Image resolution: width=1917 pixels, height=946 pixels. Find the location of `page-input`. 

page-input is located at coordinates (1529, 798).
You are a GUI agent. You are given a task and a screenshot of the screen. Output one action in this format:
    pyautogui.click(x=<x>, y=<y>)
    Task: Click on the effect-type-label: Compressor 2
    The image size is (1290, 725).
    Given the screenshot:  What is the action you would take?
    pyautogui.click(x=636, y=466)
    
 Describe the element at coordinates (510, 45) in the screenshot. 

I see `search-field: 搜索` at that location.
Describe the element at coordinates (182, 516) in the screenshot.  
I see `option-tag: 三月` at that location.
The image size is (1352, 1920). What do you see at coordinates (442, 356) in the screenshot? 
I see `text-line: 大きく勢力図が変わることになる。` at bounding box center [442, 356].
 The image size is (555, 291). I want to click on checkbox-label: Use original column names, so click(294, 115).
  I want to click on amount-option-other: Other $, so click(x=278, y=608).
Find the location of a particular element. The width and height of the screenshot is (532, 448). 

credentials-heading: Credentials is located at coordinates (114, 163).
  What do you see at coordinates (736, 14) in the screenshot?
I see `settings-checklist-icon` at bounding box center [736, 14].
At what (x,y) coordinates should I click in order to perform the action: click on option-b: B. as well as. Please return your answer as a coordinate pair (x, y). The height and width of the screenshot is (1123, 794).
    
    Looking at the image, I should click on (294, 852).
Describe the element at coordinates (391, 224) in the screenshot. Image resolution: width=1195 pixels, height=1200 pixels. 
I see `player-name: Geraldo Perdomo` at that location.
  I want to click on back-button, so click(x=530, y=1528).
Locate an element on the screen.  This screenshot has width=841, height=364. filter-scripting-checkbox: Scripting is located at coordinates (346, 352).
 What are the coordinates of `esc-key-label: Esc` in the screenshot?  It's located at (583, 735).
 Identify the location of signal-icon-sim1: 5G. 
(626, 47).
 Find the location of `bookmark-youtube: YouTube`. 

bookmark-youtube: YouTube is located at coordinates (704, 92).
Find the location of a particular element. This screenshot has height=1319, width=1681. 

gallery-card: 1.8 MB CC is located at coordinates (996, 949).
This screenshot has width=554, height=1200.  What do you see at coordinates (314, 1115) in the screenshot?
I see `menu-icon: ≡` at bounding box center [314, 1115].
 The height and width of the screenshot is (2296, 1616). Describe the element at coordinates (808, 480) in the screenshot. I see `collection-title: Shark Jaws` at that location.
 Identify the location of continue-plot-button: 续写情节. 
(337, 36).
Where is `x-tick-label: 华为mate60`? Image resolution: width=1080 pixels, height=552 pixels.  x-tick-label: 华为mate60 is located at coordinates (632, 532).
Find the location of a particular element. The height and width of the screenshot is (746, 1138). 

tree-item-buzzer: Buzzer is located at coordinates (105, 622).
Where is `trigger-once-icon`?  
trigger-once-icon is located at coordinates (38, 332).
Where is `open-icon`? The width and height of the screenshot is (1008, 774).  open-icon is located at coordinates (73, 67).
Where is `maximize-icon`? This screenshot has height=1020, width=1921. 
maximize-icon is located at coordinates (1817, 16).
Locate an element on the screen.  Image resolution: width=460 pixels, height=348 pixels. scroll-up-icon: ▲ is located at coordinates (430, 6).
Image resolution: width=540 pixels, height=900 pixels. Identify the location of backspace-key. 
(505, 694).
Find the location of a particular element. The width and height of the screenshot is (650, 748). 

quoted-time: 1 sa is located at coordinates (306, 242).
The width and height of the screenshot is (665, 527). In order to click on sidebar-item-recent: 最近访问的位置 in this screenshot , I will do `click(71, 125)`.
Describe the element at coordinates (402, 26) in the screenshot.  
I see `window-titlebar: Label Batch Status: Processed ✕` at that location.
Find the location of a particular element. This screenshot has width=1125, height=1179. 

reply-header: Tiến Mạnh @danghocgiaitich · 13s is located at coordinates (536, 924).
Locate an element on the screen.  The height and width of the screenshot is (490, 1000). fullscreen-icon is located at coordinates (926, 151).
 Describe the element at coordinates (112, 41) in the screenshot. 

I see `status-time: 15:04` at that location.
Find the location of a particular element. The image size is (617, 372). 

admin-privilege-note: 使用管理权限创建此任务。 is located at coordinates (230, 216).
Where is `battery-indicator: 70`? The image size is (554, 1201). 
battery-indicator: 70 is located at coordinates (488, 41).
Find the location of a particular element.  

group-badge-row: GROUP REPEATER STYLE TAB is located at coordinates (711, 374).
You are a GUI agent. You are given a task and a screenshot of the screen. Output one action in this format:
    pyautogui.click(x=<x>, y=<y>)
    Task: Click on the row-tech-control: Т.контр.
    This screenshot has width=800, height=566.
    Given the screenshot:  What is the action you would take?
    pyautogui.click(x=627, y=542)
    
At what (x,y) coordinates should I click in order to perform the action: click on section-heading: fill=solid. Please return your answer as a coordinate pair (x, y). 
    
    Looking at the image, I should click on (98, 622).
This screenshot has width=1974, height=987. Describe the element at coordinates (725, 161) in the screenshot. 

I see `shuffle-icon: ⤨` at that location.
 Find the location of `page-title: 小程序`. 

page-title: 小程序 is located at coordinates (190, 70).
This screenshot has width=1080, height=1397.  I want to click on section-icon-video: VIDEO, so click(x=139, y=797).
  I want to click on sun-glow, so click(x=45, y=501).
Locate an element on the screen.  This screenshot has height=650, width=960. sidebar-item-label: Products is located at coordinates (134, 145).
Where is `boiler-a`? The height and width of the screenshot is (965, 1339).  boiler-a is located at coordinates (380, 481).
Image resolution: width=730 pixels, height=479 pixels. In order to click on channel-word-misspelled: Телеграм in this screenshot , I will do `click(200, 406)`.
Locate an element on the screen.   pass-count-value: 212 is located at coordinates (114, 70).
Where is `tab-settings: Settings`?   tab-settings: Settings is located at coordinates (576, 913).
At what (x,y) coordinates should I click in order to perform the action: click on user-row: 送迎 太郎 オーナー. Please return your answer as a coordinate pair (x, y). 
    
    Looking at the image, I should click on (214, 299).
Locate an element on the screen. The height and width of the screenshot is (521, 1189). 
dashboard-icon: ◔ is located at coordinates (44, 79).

■ **What is being asked**: Rewrite the listing above, changing every "Locate an element on the screen" to "Find an element on the display" and leaving the rest as it is.

■ **Solution to this problem**:
Image resolution: width=1917 pixels, height=946 pixels. Find the location of `page-input`. 

page-input is located at coordinates (1529, 798).
You are a GUI agent. You are given a task and a screenshot of the screen. Output one action in this format:
    pyautogui.click(x=<x>, y=<y>)
    Task: Click on the effect-type-label: Compressor 2
    The image size is (1290, 725).
    Given the screenshot:  What is the action you would take?
    pyautogui.click(x=636, y=466)
    
 Describe the element at coordinates (510, 45) in the screenshot. 

I see `search-field: 搜索` at that location.
Describe the element at coordinates (182, 516) in the screenshot.  
I see `option-tag: 三月` at that location.
The image size is (1352, 1920). What do you see at coordinates (442, 356) in the screenshot? 
I see `text-line: 大きく勢力図が変わることになる。` at bounding box center [442, 356].
 The image size is (555, 291). I want to click on checkbox-label: Use original column names, so click(294, 115).
  I want to click on amount-option-other: Other $, so click(x=278, y=608).
Find the location of a particular element. The width and height of the screenshot is (532, 448). 

credentials-heading: Credentials is located at coordinates (114, 163).
  What do you see at coordinates (736, 14) in the screenshot?
I see `settings-checklist-icon` at bounding box center [736, 14].
At what (x,y) coordinates should I click in order to perform the action: click on option-b: B. as well as. Please return your answer as a coordinate pair (x, y). The height and width of the screenshot is (1123, 794).
    
    Looking at the image, I should click on (294, 852).
Describe the element at coordinates (391, 224) in the screenshot. Image resolution: width=1195 pixels, height=1200 pixels. 
I see `player-name: Geraldo Perdomo` at that location.
  I want to click on back-button, so click(x=530, y=1528).
Find an element on the display.  This screenshot has width=841, height=364. filter-scripting-checkbox: Scripting is located at coordinates (346, 352).
 What are the coordinates of `esc-key-label: Esc` in the screenshot?  It's located at (583, 735).
 Identify the location of signal-icon-sim1: 5G. 
(626, 47).
 Find the location of `bookmark-youtube: YouTube`. 

bookmark-youtube: YouTube is located at coordinates (704, 92).
Find the location of a particular element. This screenshot has height=1319, width=1681. 

gallery-card: 1.8 MB CC is located at coordinates (996, 949).
This screenshot has width=554, height=1200.  What do you see at coordinates (314, 1115) in the screenshot?
I see `menu-icon: ≡` at bounding box center [314, 1115].
 The height and width of the screenshot is (2296, 1616). Describe the element at coordinates (808, 480) in the screenshot. I see `collection-title: Shark Jaws` at that location.
 Identify the location of continue-plot-button: 续写情节. 
(337, 36).
Where is `x-tick-label: 华为mate60`? Image resolution: width=1080 pixels, height=552 pixels.  x-tick-label: 华为mate60 is located at coordinates (632, 532).
Find the location of a particular element. The height and width of the screenshot is (746, 1138). 

tree-item-buzzer: Buzzer is located at coordinates (105, 622).
Where is `trigger-once-icon`?  
trigger-once-icon is located at coordinates (38, 332).
Where is `open-icon`? The width and height of the screenshot is (1008, 774).  open-icon is located at coordinates (73, 67).
Where is `maximize-icon`? This screenshot has height=1020, width=1921. 
maximize-icon is located at coordinates (1817, 16).
Find an element on the display.  Image resolution: width=460 pixels, height=348 pixels. scroll-up-icon: ▲ is located at coordinates (430, 6).
Image resolution: width=540 pixels, height=900 pixels. Identify the location of backspace-key. 
(505, 694).
Find the location of a particular element. The width and height of the screenshot is (650, 748). 

quoted-time: 1 sa is located at coordinates (306, 242).
The width and height of the screenshot is (665, 527). In order to click on sidebar-item-recent: 最近访问的位置 in this screenshot , I will do `click(71, 125)`.
Describe the element at coordinates (402, 26) in the screenshot.  
I see `window-titlebar: Label Batch Status: Processed ✕` at that location.
Find the location of a particular element. This screenshot has width=1125, height=1179. 

reply-header: Tiến Mạnh @danghocgiaitich · 13s is located at coordinates (536, 924).
Find an element on the display.  The height and width of the screenshot is (490, 1000). fullscreen-icon is located at coordinates (926, 151).
 Describe the element at coordinates (112, 41) in the screenshot. 

I see `status-time: 15:04` at that location.
Find the location of a particular element. The image size is (617, 372). 

admin-privilege-note: 使用管理权限创建此任务。 is located at coordinates (230, 216).
Where is `battery-indicator: 70`? The image size is (554, 1201). 
battery-indicator: 70 is located at coordinates (488, 41).
Find the location of a particular element.  

group-badge-row: GROUP REPEATER STYLE TAB is located at coordinates (711, 374).
You are a GUI agent. You are given a task and a screenshot of the screen. Output one action in this format:
    pyautogui.click(x=<x>, y=<y>)
    Task: Click on the row-tech-control: Т.контр.
    This screenshot has width=800, height=566.
    Given the screenshot:  What is the action you would take?
    pyautogui.click(x=627, y=542)
    
At what (x,y) coordinates should I click in order to perform the action: click on section-heading: fill=solid. Please return your answer as a coordinate pair (x, y). 
    
    Looking at the image, I should click on (98, 622).
This screenshot has width=1974, height=987. Describe the element at coordinates (725, 161) in the screenshot. 

I see `shuffle-icon: ⤨` at that location.
 Find the location of `page-title: 小程序`. 

page-title: 小程序 is located at coordinates (190, 70).
This screenshot has width=1080, height=1397.  I want to click on section-icon-video: VIDEO, so click(x=139, y=797).
  I want to click on sun-glow, so click(x=45, y=501).
Find an element on the display.  This screenshot has height=650, width=960. sidebar-item-label: Products is located at coordinates (134, 145).
Where is `boiler-a`? The height and width of the screenshot is (965, 1339).  boiler-a is located at coordinates (380, 481).
Image resolution: width=730 pixels, height=479 pixels. In order to click on channel-word-misspelled: Телеграм in this screenshot , I will do `click(200, 406)`.
Find an element on the display.   pass-count-value: 212 is located at coordinates (114, 70).
Where is `tab-settings: Settings`?   tab-settings: Settings is located at coordinates (576, 913).
At what (x,y) coordinates should I click in order to perform the action: click on user-row: 送迎 太郎 オーナー. Please return your answer as a coordinate pair (x, y). 
    
    Looking at the image, I should click on (214, 299).
Find an element on the display. The height and width of the screenshot is (521, 1189). 
dashboard-icon: ◔ is located at coordinates (44, 79).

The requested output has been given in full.